To do:
Wherever the string "checkbox" occurs in a line of these records, report that line.

Records:
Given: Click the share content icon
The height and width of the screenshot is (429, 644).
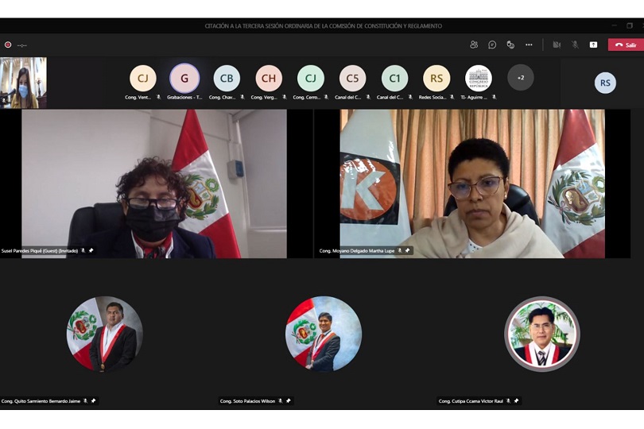Looking at the screenshot, I should 593,44.
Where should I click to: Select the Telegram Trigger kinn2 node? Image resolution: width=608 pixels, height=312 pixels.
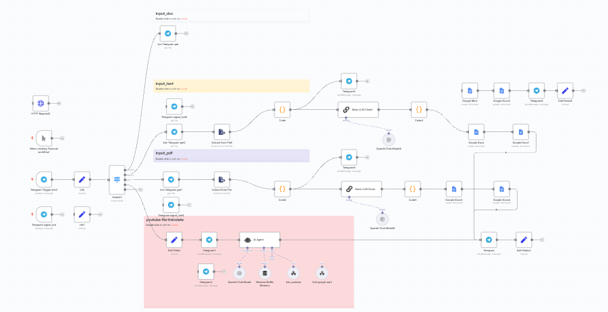(44, 179)
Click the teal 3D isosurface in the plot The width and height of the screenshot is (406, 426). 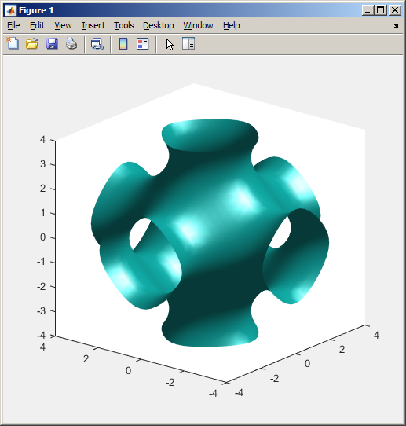click(x=210, y=233)
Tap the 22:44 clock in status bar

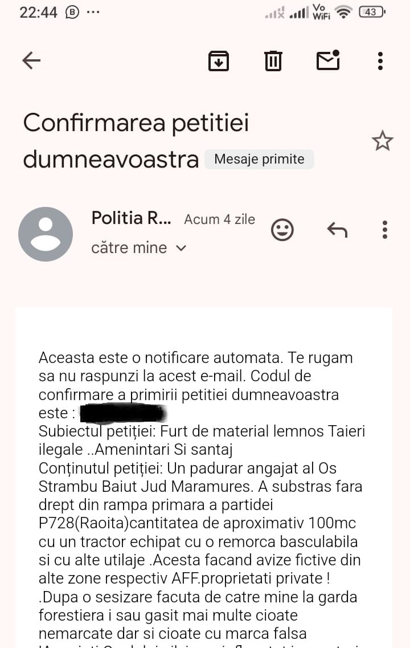click(x=38, y=13)
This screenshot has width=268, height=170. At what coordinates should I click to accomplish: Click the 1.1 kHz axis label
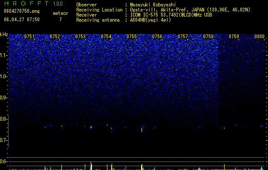click(x=4, y=55)
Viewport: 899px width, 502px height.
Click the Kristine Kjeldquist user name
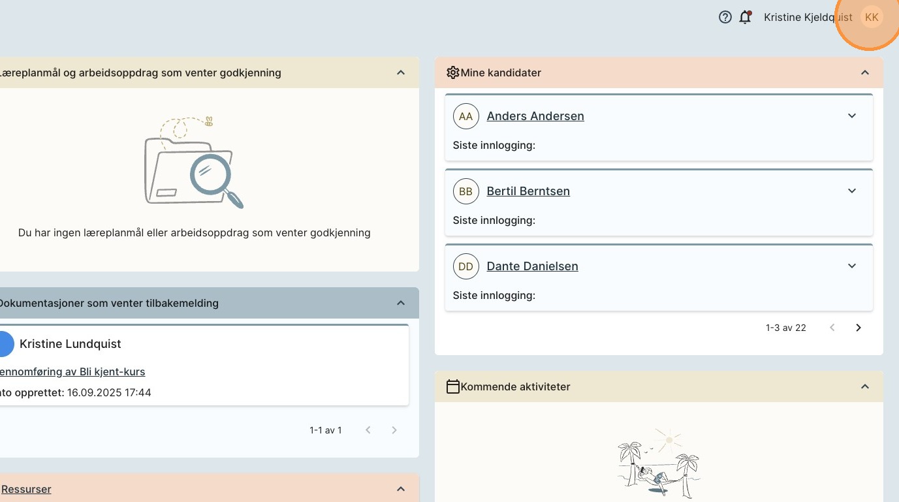tap(808, 18)

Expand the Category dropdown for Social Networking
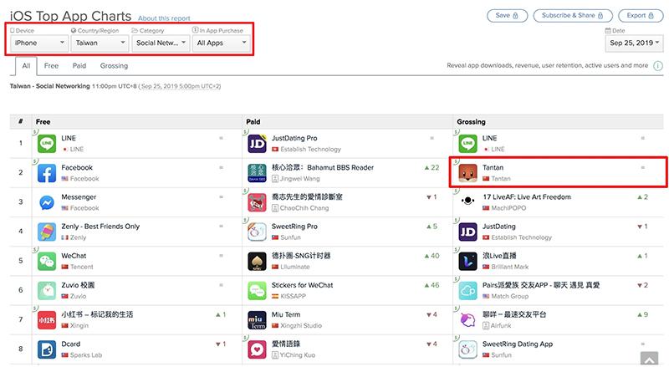pyautogui.click(x=161, y=42)
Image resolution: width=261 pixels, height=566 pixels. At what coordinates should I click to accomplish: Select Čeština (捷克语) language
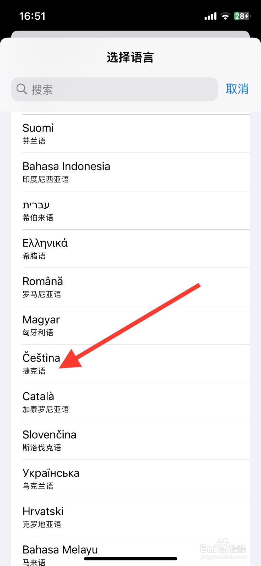[130, 364]
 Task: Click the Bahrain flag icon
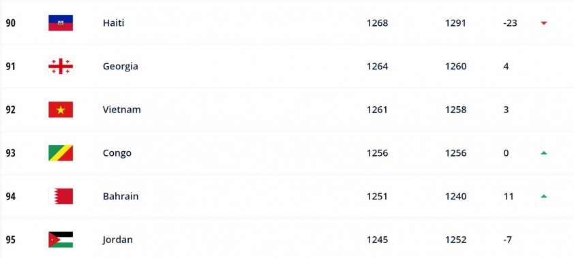[61, 196]
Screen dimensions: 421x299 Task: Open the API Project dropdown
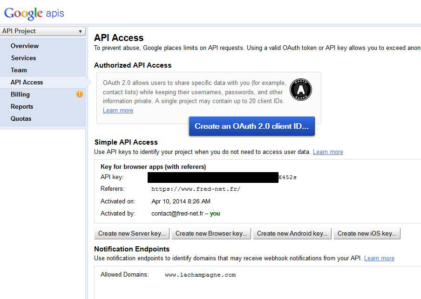click(42, 31)
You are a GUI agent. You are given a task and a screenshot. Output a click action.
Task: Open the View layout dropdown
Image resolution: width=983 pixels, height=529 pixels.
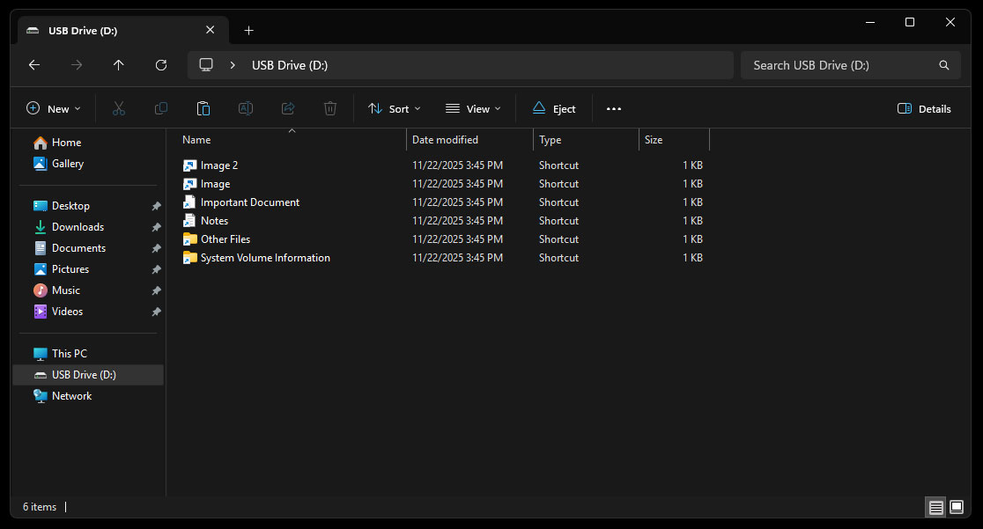pos(473,109)
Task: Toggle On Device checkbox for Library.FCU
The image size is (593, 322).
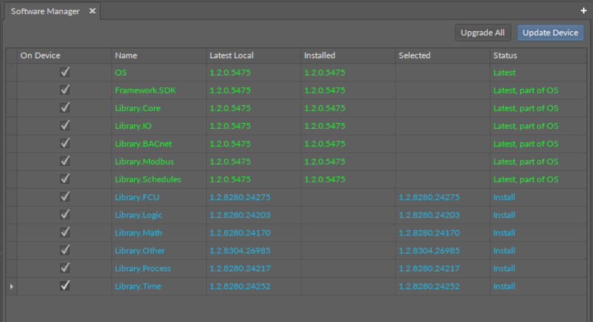Action: pos(65,197)
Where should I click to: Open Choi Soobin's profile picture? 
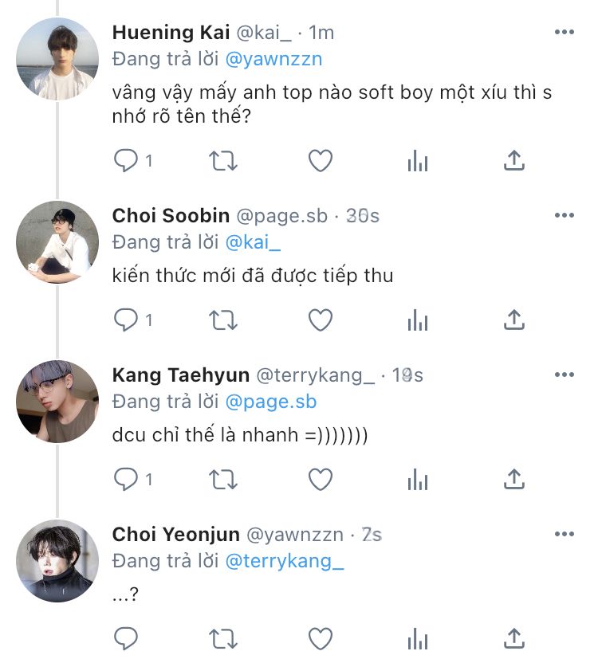[57, 242]
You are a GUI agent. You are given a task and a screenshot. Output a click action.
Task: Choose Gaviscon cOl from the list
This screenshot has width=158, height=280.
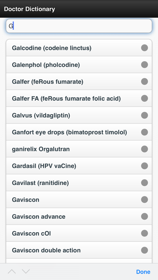[x=79, y=233]
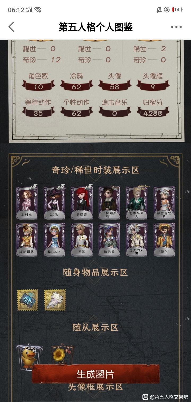Tap the 涂鸦 count ribbon showing 62
Viewport: 191px width, 402px height.
coord(77,87)
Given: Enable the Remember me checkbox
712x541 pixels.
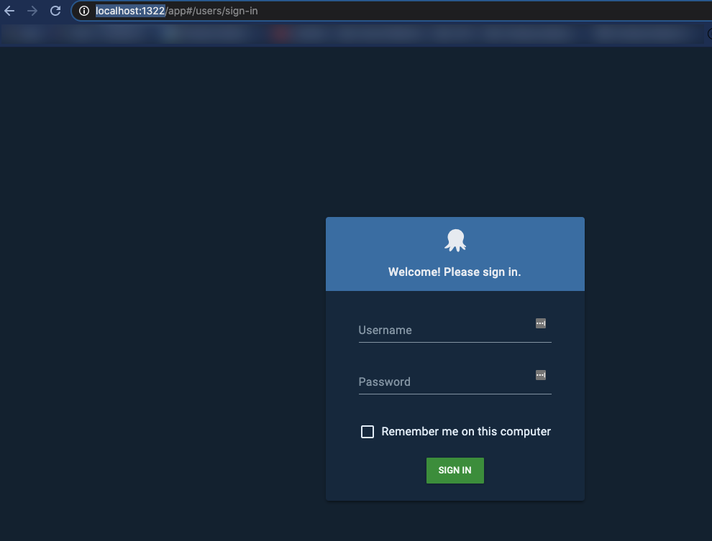Looking at the screenshot, I should click(x=368, y=432).
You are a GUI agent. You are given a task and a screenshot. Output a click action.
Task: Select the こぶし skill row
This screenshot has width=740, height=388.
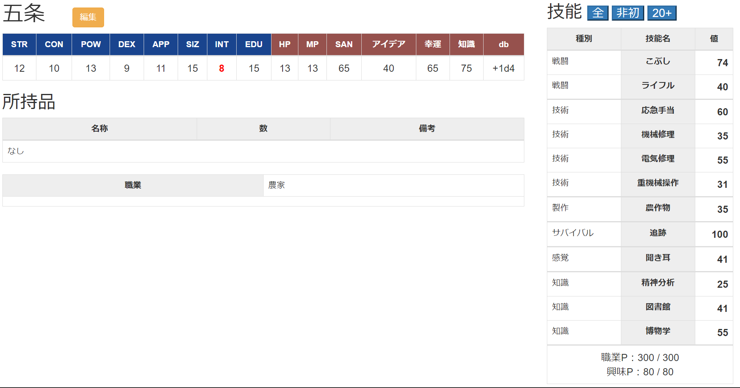(658, 61)
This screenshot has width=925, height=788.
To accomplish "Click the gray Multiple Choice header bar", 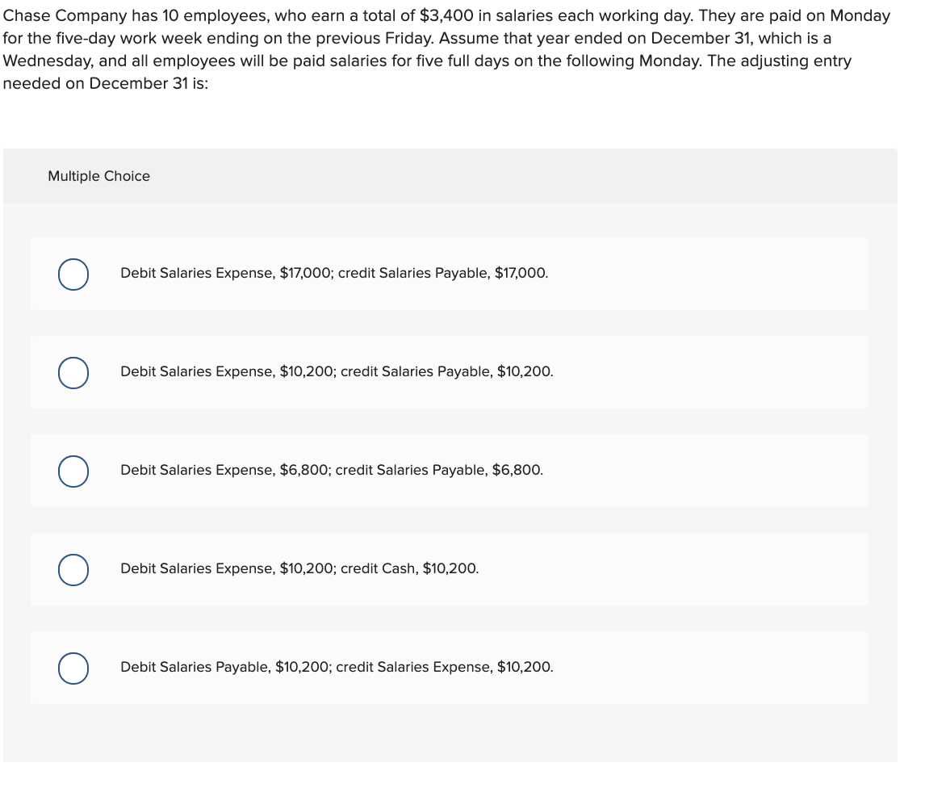I will 450,177.
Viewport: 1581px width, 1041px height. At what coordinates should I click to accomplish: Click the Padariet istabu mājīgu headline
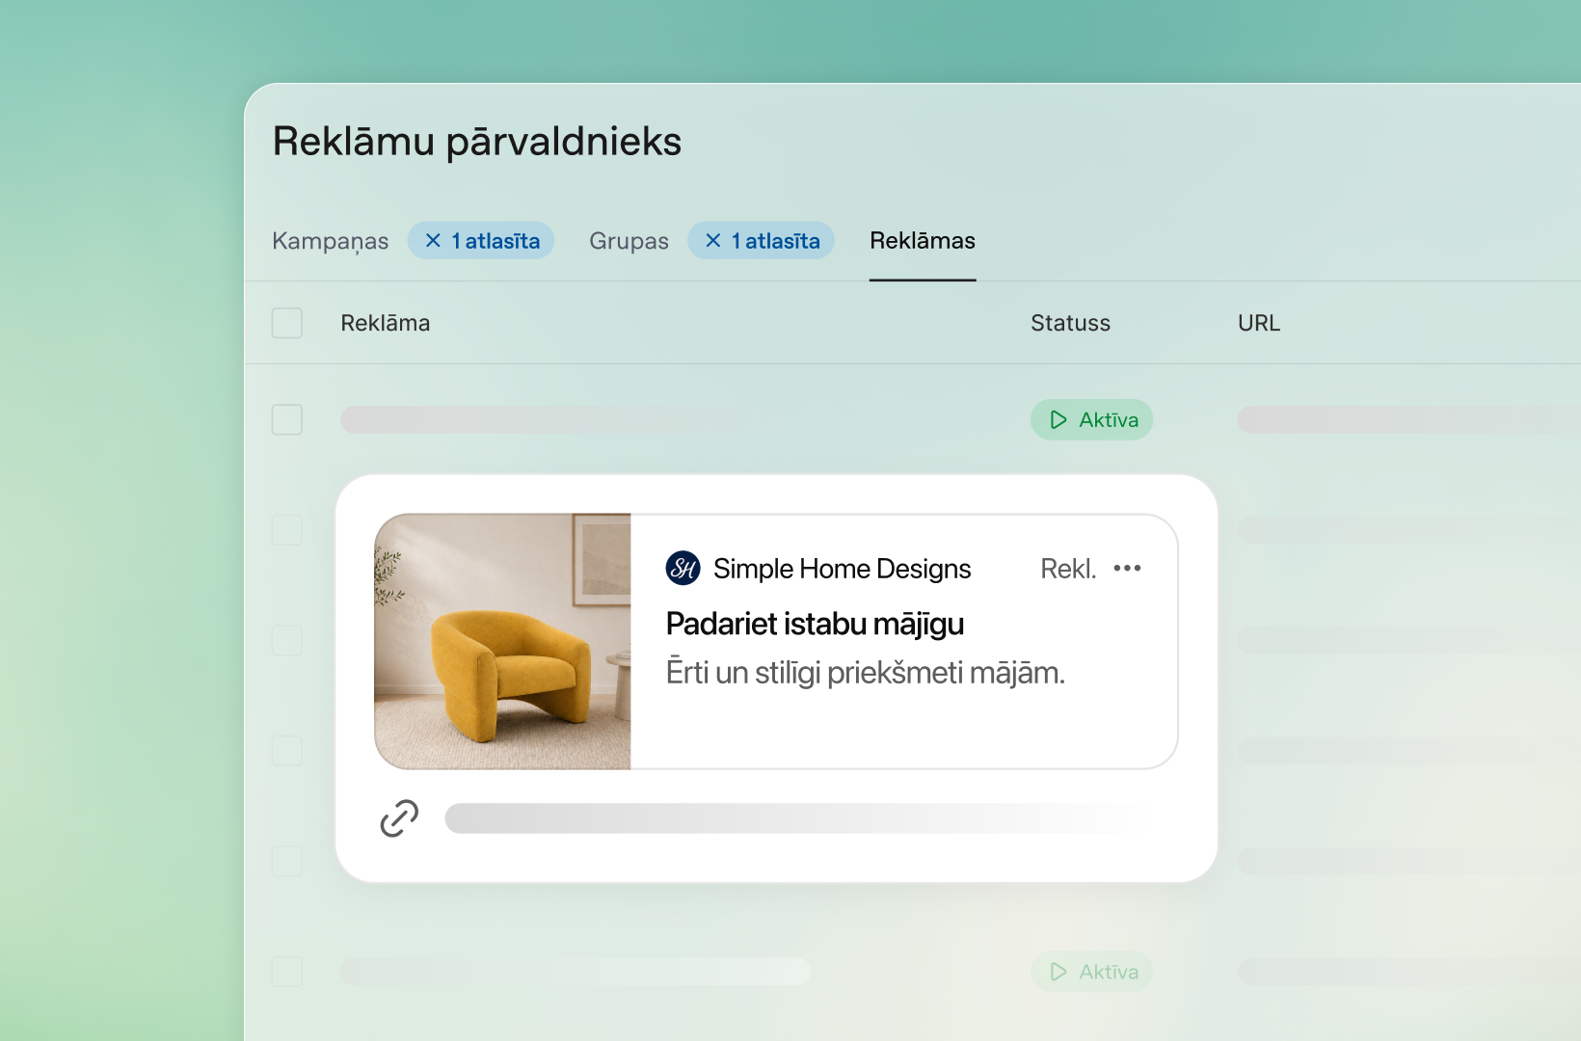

Finished exercise:
Task: Toggle On Device checkbox for Library.FCU
Given: Enable the Remember me checkbox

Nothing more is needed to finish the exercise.